| WHAT YOU NEED TO DO |
Your answer should hold all lines of the entries that include the word "agent".

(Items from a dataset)
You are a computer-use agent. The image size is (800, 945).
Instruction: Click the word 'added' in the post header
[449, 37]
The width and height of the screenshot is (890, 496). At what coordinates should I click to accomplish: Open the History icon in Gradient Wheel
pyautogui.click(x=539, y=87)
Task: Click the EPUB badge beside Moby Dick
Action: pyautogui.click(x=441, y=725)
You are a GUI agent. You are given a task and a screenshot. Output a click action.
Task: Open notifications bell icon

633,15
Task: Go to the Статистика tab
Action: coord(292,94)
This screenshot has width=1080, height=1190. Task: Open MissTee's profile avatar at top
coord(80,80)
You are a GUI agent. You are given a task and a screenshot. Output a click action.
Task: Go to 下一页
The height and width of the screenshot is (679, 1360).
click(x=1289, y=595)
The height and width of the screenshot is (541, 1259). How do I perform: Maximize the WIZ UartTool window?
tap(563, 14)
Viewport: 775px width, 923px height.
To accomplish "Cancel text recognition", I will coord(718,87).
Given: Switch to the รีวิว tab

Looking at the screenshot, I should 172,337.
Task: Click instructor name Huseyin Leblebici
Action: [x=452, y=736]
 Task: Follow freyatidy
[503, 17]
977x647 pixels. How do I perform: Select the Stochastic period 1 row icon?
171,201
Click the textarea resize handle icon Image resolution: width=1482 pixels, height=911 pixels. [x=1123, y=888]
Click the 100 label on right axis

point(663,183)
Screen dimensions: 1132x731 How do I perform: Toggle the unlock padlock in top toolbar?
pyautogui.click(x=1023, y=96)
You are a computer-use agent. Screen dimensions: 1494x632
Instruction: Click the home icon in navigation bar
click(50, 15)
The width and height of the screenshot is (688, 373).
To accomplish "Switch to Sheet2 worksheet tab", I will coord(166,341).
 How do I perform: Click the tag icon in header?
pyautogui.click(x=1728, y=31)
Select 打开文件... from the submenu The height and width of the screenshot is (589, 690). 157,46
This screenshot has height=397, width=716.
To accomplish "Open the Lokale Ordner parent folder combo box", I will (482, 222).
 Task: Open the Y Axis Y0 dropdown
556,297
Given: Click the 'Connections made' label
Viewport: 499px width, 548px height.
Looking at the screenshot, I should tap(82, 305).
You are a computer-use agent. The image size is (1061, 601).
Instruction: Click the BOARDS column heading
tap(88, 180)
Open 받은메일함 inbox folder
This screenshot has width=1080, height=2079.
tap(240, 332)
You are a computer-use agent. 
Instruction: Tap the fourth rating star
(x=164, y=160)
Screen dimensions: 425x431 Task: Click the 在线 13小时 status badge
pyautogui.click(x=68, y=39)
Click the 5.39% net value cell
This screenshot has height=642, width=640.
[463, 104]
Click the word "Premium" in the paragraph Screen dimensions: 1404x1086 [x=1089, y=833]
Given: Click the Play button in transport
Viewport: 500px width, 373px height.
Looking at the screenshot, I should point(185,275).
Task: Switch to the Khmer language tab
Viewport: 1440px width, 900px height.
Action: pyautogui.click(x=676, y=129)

| TASK RESPONSE |
You are a computer-use agent. The image size is (800, 945).
You are a GUI agent. You are given a task and a screenshot. Output a click action.
You are a GUI agent. You are given a task and a screenshot. Output a click action.
You are a computer-use agent. Screen dimensions: 1494x632
You are a computer-use agent. The image size is (1061, 601).
You are a computer-use agent. 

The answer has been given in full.